Required action:
The records that follow need to be printed exactly. Leave out each image.

Stored items:
========

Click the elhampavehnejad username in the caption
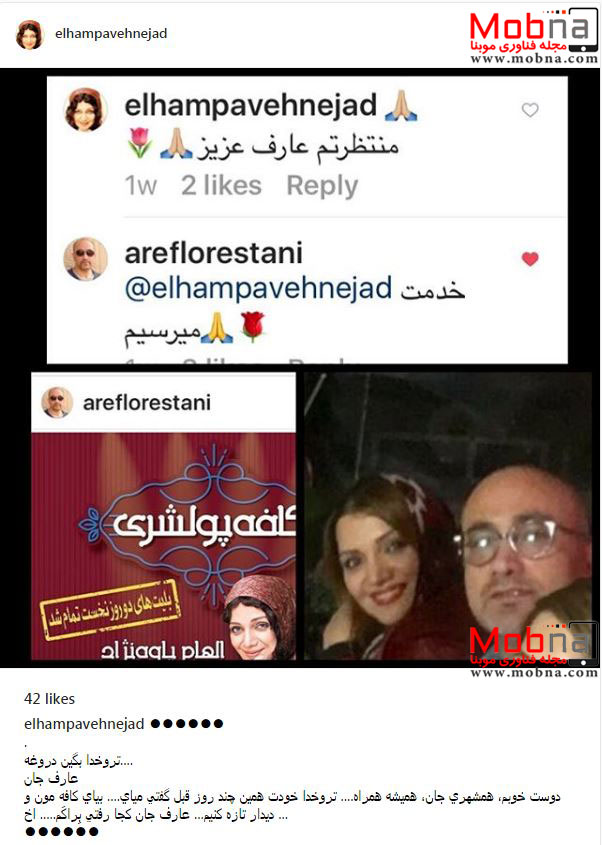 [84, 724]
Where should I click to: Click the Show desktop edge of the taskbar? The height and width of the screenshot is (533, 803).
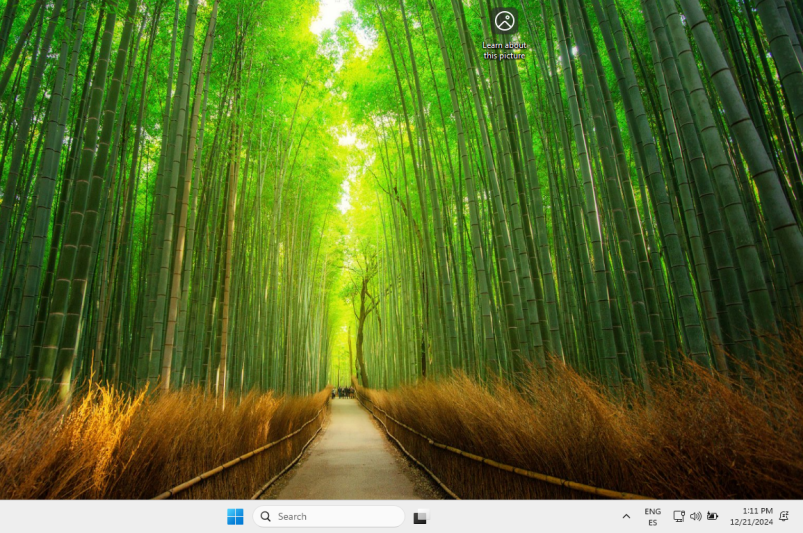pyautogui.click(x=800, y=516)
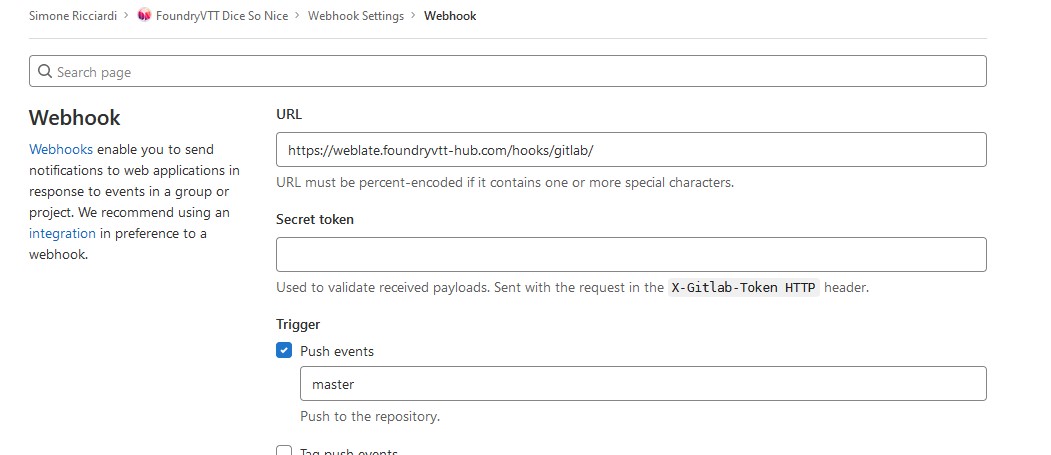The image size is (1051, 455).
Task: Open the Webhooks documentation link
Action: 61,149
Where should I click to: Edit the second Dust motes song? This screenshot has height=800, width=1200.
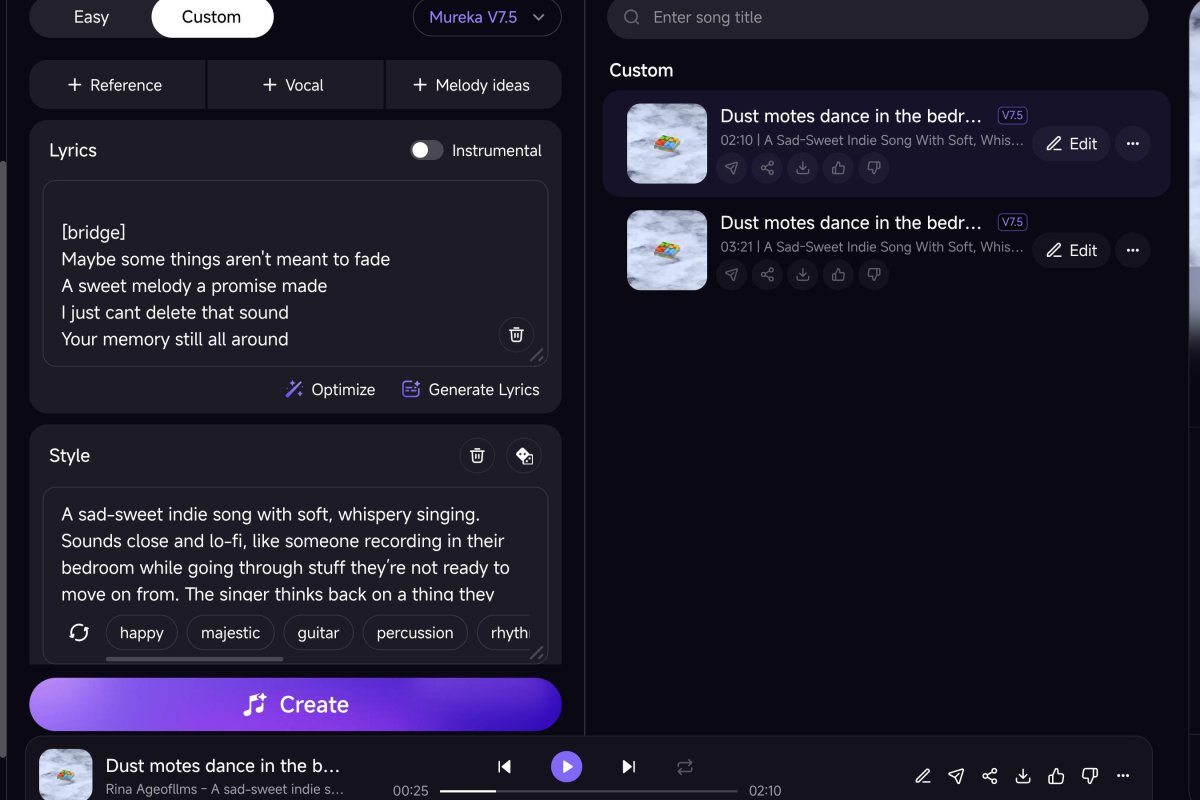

========

Result:
Click the elhampavehnejad username in the caption
 [84, 724]
Where should I click to: Click the Show desktop edge of the taskbar? The height and width of the screenshot is (533, 803).
pyautogui.click(x=800, y=516)
The image size is (1051, 455).
Task: Open the Webhooks documentation link
Action: 61,149
Where should I click to: Edit the second Dust motes song? This screenshot has height=800, width=1200.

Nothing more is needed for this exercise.